Music-based therapies appear to also have beneficial effects on pain levels, mood, and certain vital signs (such as blood pressure), the study found, suggesting that music may be a useful complement to medication and other standard treatments.
"I strongly believe that the beauty of music can bring renewed hope for patients and their loved ones and can energize them," says lead researcher Joke Bradt, PhD, an associate professor of creative arts therapies at Drexel University, in Philadelphia.
Singing or playing music can also be "empowering" for patients who feel victimized by cancer, Bradt adds.
For years, researchers have studied music-based therapies as a treatment for a wide range of chronic, painful, and emotionally distressing diseases, including cancer.
To see what broad conclusions might be drawn from this research, Bradt and her colleagues systematically reviewed 30 studies that included 1,891 adults and children with cancer. The results were published today in the Cochrane Library.
In 17 of the studies, the people listened to prerecorded music. The participants in the remaining studies took part in various guided music therapies, which in some cases included singing, playing the piano, or creating rhythms alongside a therapist. (All of the studies included a control group that received standard cancer treatment.)

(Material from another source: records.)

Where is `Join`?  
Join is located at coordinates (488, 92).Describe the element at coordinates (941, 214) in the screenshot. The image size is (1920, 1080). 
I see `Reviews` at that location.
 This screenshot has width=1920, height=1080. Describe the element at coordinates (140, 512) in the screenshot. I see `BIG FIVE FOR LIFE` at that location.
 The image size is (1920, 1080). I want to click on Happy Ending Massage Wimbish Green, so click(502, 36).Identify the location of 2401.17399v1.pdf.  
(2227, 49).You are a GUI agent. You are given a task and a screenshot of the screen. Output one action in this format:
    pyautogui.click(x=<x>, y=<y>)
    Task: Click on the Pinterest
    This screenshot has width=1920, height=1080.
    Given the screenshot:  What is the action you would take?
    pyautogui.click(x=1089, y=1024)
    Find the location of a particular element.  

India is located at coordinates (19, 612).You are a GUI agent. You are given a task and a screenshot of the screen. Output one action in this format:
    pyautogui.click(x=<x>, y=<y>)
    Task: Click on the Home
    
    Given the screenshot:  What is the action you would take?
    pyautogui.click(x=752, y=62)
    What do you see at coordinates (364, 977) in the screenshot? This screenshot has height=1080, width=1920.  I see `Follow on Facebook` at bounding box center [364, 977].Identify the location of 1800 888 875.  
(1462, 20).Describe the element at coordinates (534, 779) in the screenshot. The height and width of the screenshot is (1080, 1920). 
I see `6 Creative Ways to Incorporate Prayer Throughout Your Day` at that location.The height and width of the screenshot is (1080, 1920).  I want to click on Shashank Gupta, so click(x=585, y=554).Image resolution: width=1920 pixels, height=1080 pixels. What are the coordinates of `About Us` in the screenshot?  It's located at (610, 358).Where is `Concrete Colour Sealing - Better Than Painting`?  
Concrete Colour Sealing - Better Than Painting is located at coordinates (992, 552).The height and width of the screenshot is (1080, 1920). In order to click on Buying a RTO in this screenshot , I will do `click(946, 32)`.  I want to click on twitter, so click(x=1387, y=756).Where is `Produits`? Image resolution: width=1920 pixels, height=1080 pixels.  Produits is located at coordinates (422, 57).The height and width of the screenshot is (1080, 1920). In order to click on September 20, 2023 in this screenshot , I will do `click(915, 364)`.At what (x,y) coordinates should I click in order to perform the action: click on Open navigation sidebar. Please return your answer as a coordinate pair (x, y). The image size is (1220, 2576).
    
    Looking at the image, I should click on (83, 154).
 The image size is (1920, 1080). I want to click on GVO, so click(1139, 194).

Overall, both the sessions with music therapists and the prerecorded music reduced patients' anxiety levels and improved quality of life (as measured using questionnaires) better than the standard treatments. In some studies, music therapy also improved pain and mood (though not depression levels), as well as blood pressure, heart rate, and respiratory rate.
Bradt says there isn't enough evidence to determine what type of music intervention was most effective. She believes, however, that therapies involving music are likely to be most successful when they are tailored for people according to their musical tastes and their ability to participate in music-making.
In the studies that used prerecorded music, for instance, most people were given a choice between several different genres (new age, classical, rock, country). What works for one person, Bradt says, may depend on his or her taste and background.
"It's not like when you go to a doctor with a headache, and he prescribes a specific type of medicine that will help me with my headache and also help you with your headache," she says.
Next page: Tempo, volume may also play a role
Robert Zatorre, PhD, a cognitive neuroscientist at McGill University, in Montreal, who studies the effect of music on the brain, says that musical qualities like tempo and volume will also likely impact a patient's mood and stress levels.
"It's been known for a very long time that music can influence mood," says Zatorre, who was not involved in the new review. "That's why lullabies exist—to calm down babies who won't sleep."
Further studies will be needed to weigh the costs and benefits of implementing music therapy, both in cancer patients and in other populations, Bradt says. And because the outcomes measured in these studies are so subjective, additional research will be needed to confirm that factors besides the music aren't influencing the results.
Nevertheless, the review is very promising, Zatorre says.
"The cost involved with music is very small compared to other kinds of interventions," he says. "How well it works—say, compared to drugs—is another question, but the side effects are very minimal as well. The worst thing that can happen [when] someone doesn't like music is that they can turn it off."